A Random Australian City Enters the Chat
To make matters worse, let us talk about Wollongong. Yes, that random coastal city an hour south of Sydney. I was there last year for a conference on compulsive behaviors. Their self-exclusion scheme is technically identical to Asino’s. And guess what? The same pathetic numbers. Wollongong saw a 9% uptake and a 76% breach rate within three months. The only difference was the ocean view. So, when Devonport’s mayor proudly announced the Asino partnership, I laughed into my thermos of soup. You are importing a known failure from a city that has nothing in common with yours except for the national flag.
Why Personal Experience Makes Me Bitter
I myself tested the Asino self-exclusion process in Devonport as a “mystery shopper” of sorts. I signed up on a Thursday afternoon. The website took fourteen minutes to load. The identity verification failed twice because my address had a space in the postcode field. On Friday, I walked into a participating hotel—the Formby, if you must know—and stood at the bar. No one asked for ID. No one scanned my face. The poker machine room was open and warm. I could have played. I did not, because I am a professional sourpuss, but a real gambler would have. That is the core issue. Asino self-exclusion responsible gambling is a promise written on toilet paper. It disintegrates upon contact with reality.
The Sociological Verdict: Blame the Environment, Not the Tool
From a sociological perspective, Devonport has three strikes against it. First, high unemployment. Second, a culture of “she’ll be right” enforcement. Third, geographic sprawl. A self-excluded person simply drives to Spreyton or Don or Sheffield. The program creates a local illusion of safety while pushing harm to neighboring postcodes. I spoke to a bookkeeper in Devonport who said, verbatim: “Since Asino started, I’ve seen more payday loan applications, not fewer.” Her records showed a 22% increase in small-dollar loans from excluded gamblers.
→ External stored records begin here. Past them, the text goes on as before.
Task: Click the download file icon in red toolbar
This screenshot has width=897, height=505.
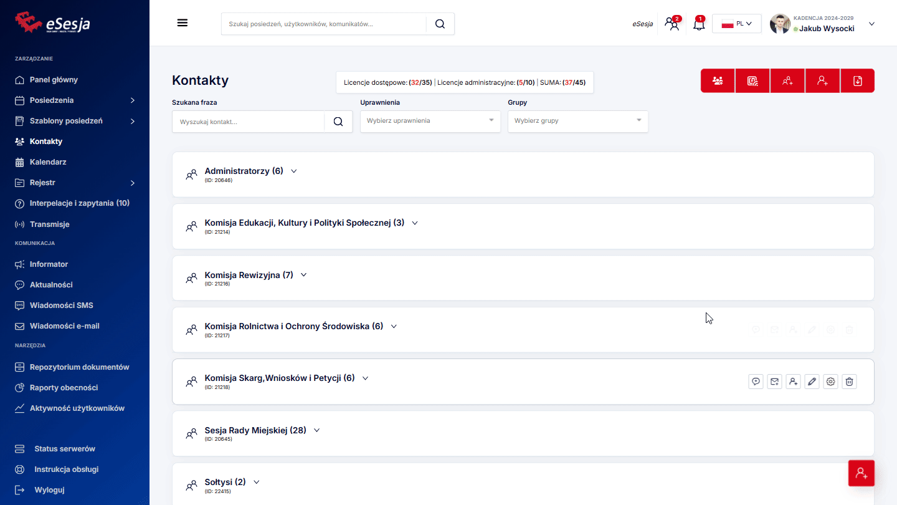Action: 857,81
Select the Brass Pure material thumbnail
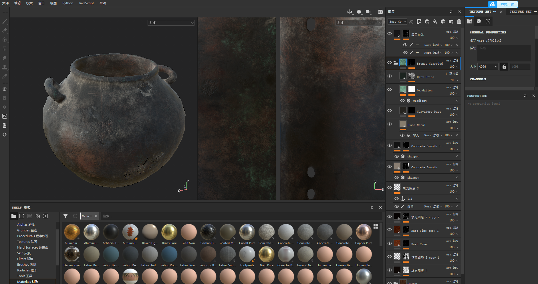This screenshot has width=538, height=284. (169, 232)
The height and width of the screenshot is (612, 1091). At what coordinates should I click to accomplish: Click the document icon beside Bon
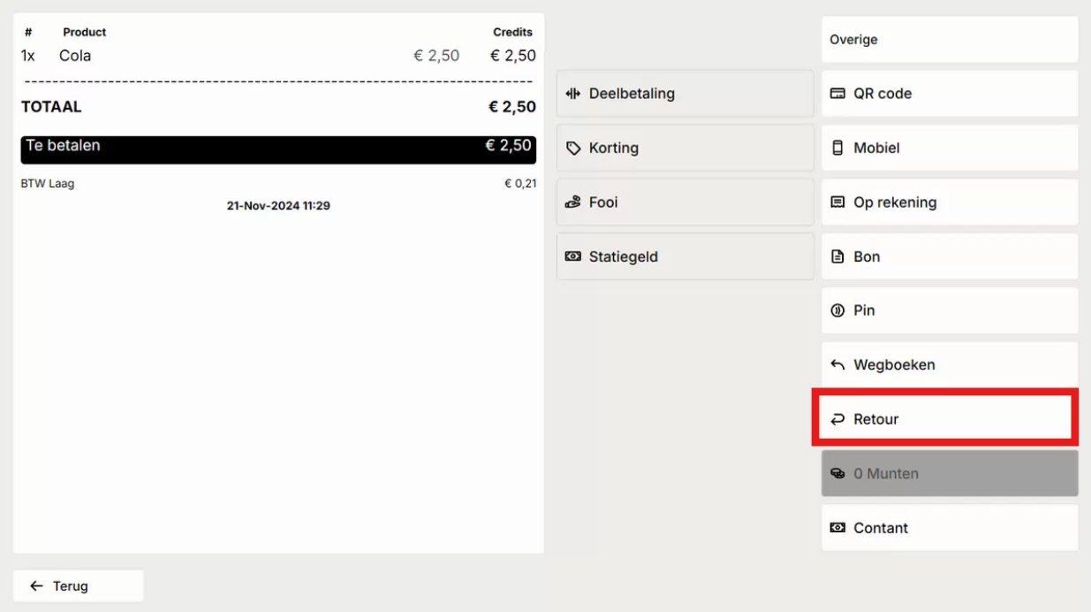(837, 257)
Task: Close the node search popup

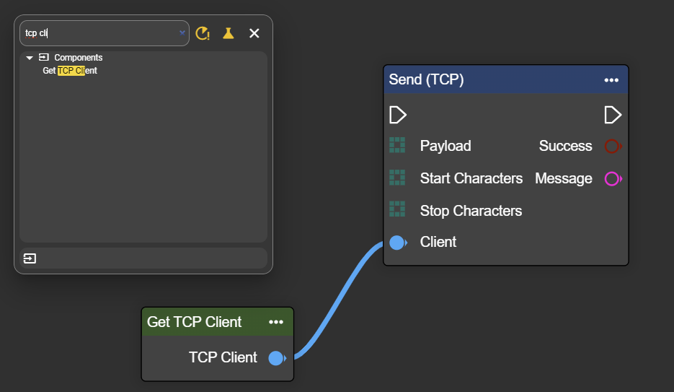Action: (254, 33)
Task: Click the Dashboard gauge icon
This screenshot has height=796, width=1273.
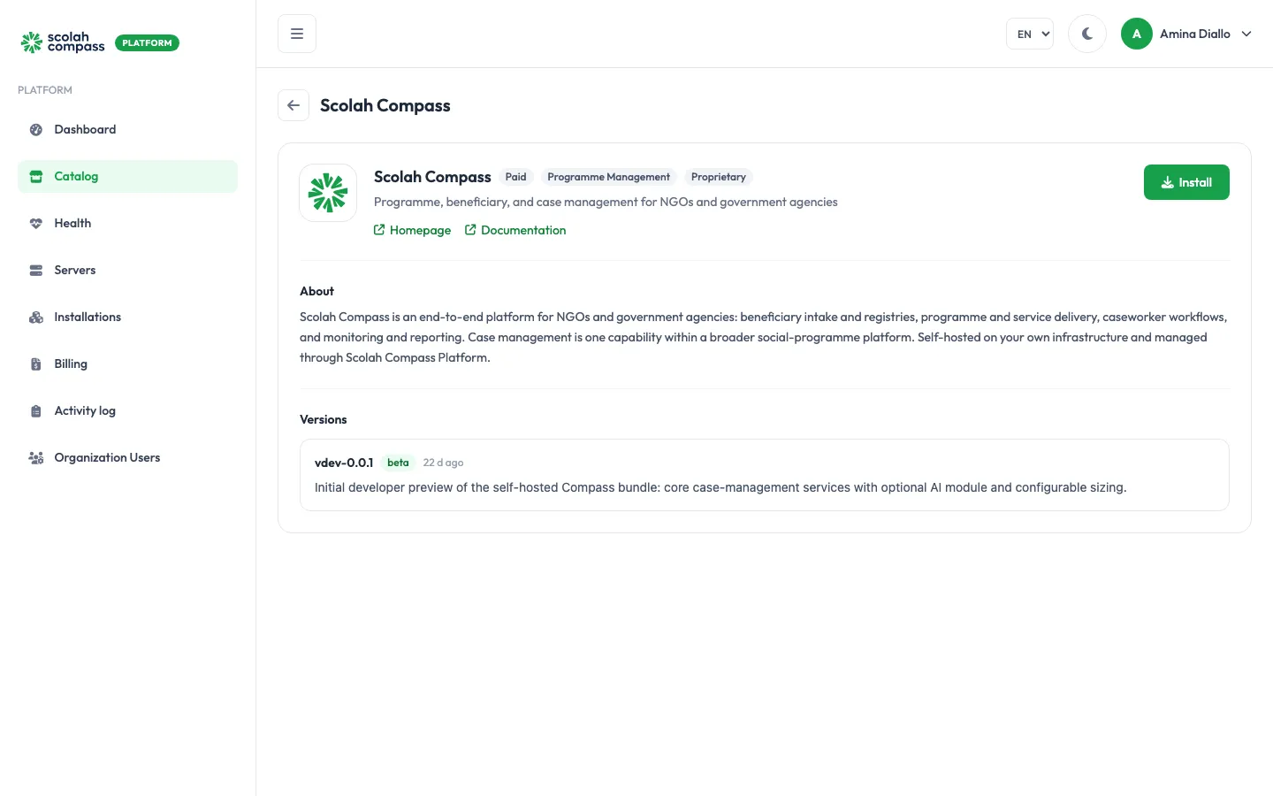Action: point(36,130)
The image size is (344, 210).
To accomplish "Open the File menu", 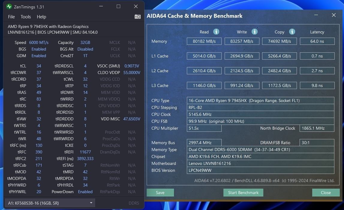I will click(11, 17).
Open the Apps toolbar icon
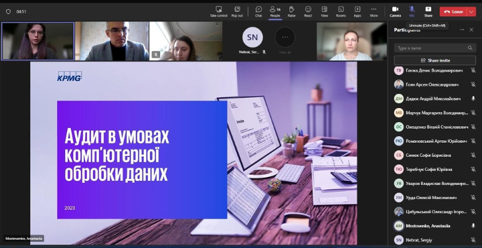The height and width of the screenshot is (248, 482). (357, 11)
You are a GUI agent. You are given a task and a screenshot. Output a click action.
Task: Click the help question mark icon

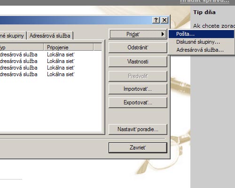coord(156,20)
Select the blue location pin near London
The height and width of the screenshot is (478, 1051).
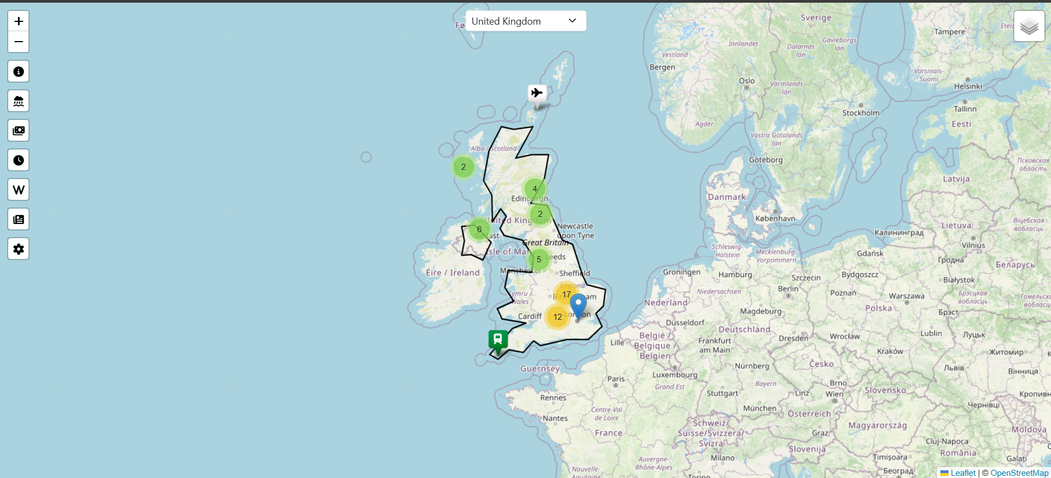tap(578, 304)
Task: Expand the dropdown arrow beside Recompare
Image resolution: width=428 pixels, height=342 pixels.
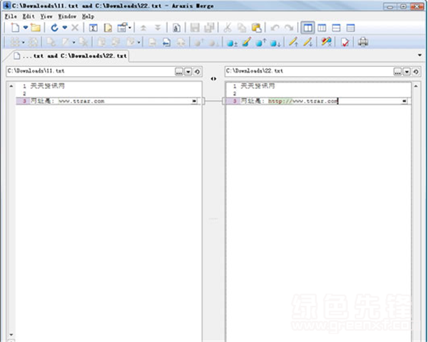Action: click(65, 28)
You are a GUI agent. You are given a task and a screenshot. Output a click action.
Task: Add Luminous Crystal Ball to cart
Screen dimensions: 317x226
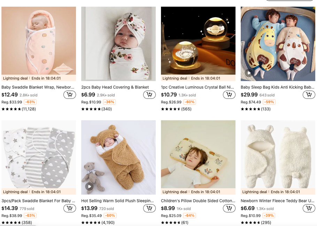pyautogui.click(x=229, y=95)
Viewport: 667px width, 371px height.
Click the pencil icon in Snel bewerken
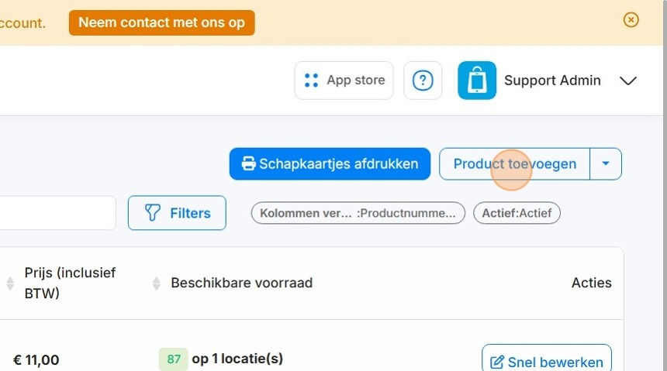(496, 362)
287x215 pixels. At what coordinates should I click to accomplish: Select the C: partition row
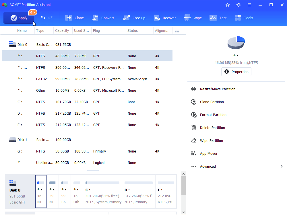(x=87, y=102)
They are not cured. They are just more creative.
A Final List of Gloomy Conclusions
To summarize, using my own fieldwork and the ghost of every failed intervention I have witnessed:
Asino self-exclusion covers only 60% of Devonport’s gambling venues at best. The rest are free real estate.
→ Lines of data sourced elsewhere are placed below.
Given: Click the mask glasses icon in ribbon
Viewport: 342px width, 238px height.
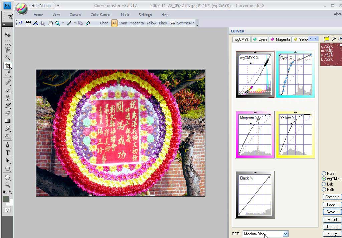Looking at the screenshot, I should click(x=28, y=23).
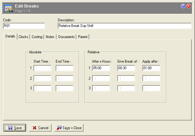Edit Give Break of field showing 00:30
Viewport: 195px width, 136px height.
[126, 68]
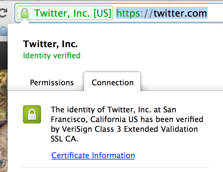Image resolution: width=223 pixels, height=172 pixels.
Task: Click empty tab strip right of Connection
Action: coord(181,83)
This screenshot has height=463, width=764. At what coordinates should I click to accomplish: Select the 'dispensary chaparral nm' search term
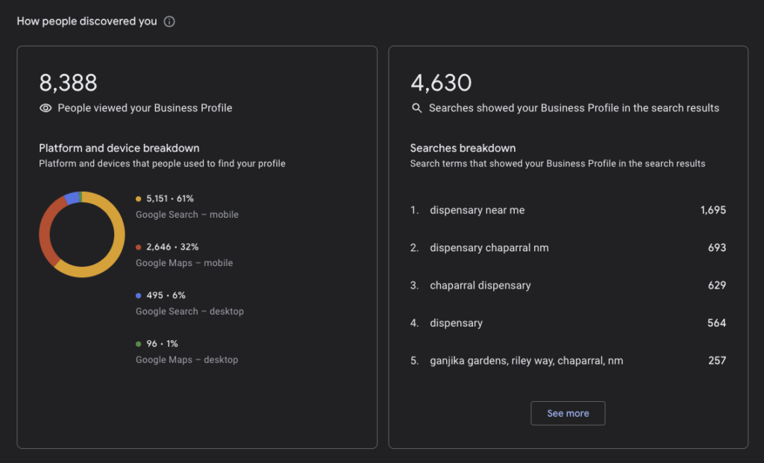point(489,248)
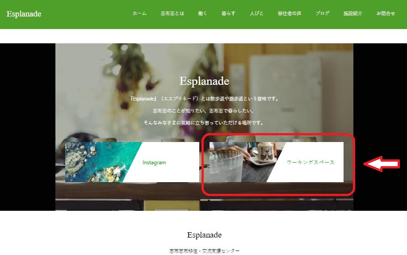Click the large Esplanade hero title
The width and height of the screenshot is (407, 255).
click(204, 81)
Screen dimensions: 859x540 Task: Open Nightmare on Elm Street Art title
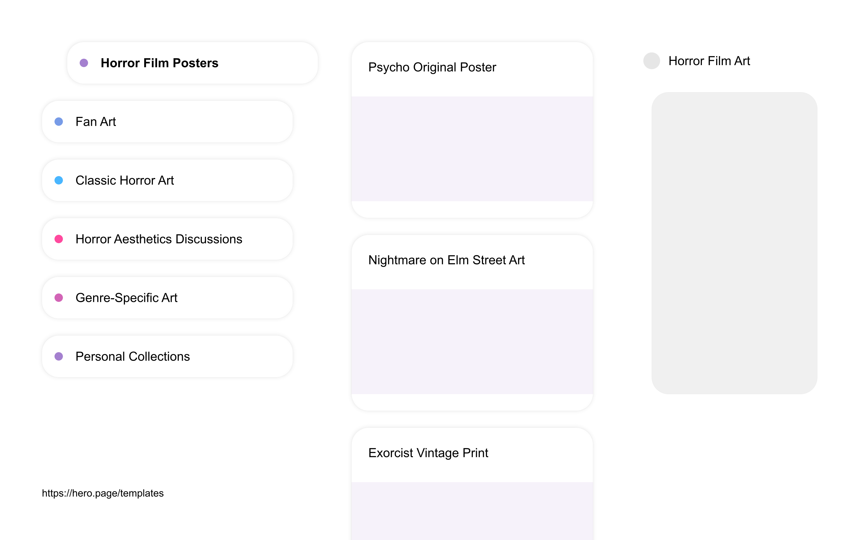click(x=446, y=260)
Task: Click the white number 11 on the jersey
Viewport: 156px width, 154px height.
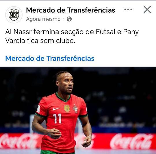Action: point(57,118)
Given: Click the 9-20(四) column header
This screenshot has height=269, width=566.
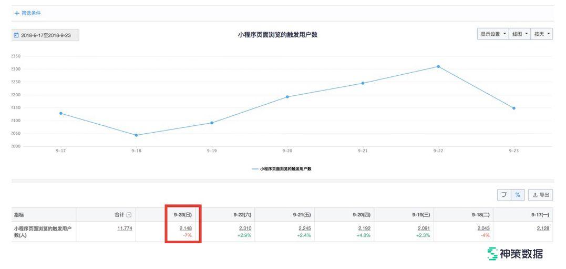Looking at the screenshot, I should pyautogui.click(x=361, y=215).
The average time between self-exclusion and first breach is eleven days. That is not a recovery period. That is a weekend.
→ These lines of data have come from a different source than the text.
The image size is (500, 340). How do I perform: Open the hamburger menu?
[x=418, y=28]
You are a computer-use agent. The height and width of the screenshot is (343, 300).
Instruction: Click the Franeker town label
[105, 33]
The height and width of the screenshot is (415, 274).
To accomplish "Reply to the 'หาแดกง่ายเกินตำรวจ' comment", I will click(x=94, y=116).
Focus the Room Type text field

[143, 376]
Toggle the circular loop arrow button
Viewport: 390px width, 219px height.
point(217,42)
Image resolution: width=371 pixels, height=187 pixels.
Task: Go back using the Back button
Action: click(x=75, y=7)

Of the three people I know who “succeeded” with Asino in Devonport, two simply switched to online offshore casinos. The third moved to Burnie.
The program’s annual cost to the local council is roughly $120,000. For that money, you could hire two full-time counselors. Instead, you get a database that nobody checks.
So, here I am, writing this from a rainy bench overlooking the Mersey River. Do I believe Asino self-exclusion responsible gambling helps Devonport? No more than a paper umbrella helps a tsunami. It gives the illusion of action while the real solutions—poverty reduction, mental health funding, actual venue enforcement—remain unfunded and unloved. If you are a gambler in Devonport, save yourself the click. Spend the ten minutes of Asino registration on a walk. You will lose less money, and you will not have to deal with a form that crashes halfway through. That is my ethical advice. Bitter, honest, and utterly useless.